Demora no socorro indigna população após acidente com motociclistas em Cacoal

CACOAL — Um grave acidente de trânsito ocorrido na noite de domingo, 13, em Cacoal reacendeu críticas da população à centralização dos serviços de emergência do estado. O caso aconteceu na interseção das ruas Antônio de Paula Nunes e Marquês de Pombal e envolveu duas motocicletas. A condutora de uma das motos, uma mulher que não teve a identidade divulgada, sofreu uma fratura no punho direito e permaneceu por mais de uma hora e meia caída no local, gritando de dor, à espera de atendimento médico.

A situação comoveu e revoltou moradores e comerciantes da região, que tentaram, sem sucesso, agilizar o socorro por meio de ligações para o número 190. Apesar da gravidade da situação e das diversas tentativas de contato, a ambulância demorou a chegar. A Polícia Científica foi a primeira a atender a ocorrência, iniciando os procedimentos periciais enquanto a vítima ainda agonizava de dor.

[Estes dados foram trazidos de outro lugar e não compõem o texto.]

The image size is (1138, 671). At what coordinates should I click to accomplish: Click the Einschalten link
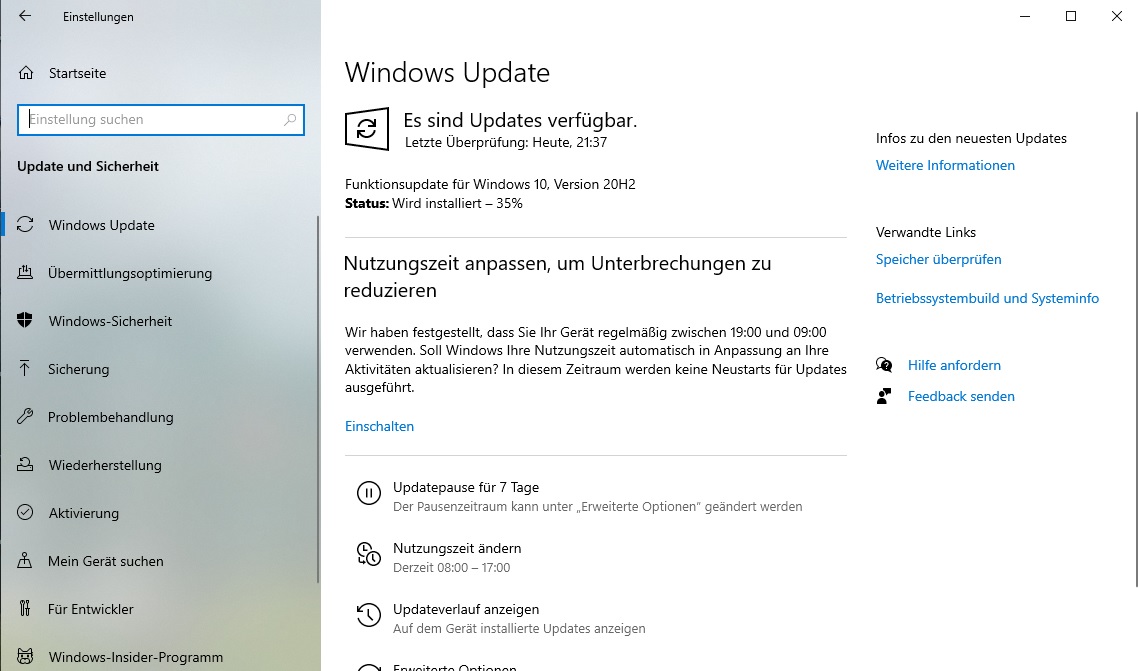(x=379, y=427)
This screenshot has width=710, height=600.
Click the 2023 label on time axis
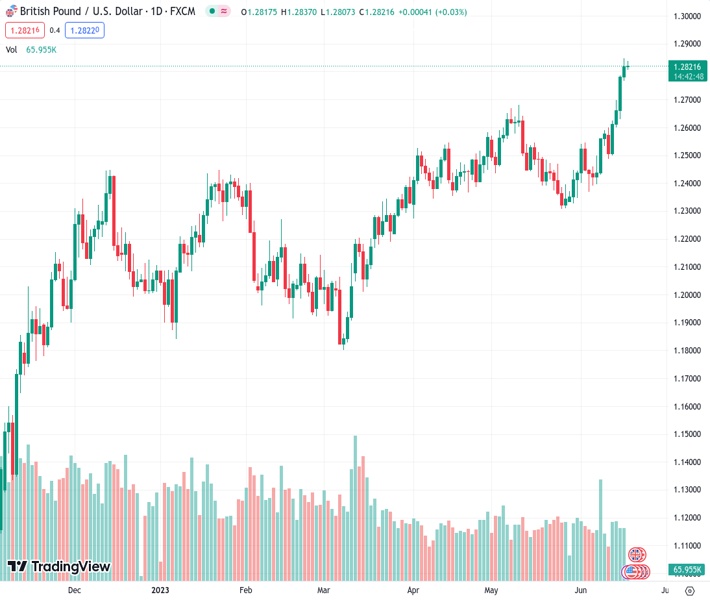point(160,591)
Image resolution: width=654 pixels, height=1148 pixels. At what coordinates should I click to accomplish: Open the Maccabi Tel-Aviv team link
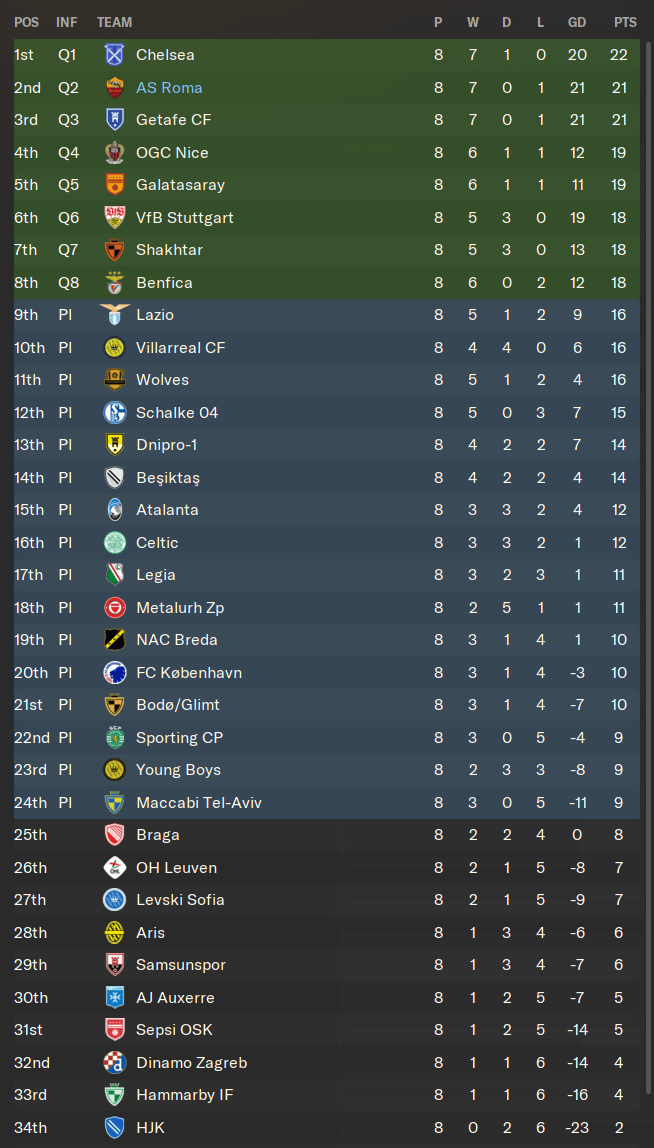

De acordo com testemunhas, a lentidão no atendimento se deve, em parte, à recente mudança implementada pelo Governo do Estado de Rondônia, que centralizou os atendimentos de emergência na cidade de Ji-Paraná. Essa decisão, que unificou as centrais de chamada para o número 190 em uma única sede, vem sendo alvo de duras críticas em diversas cidades do interior, sobretudo em situações como esta, em que o tempo de resposta pode ser determinante para salvar vidas ou evitar sequelas permanentes.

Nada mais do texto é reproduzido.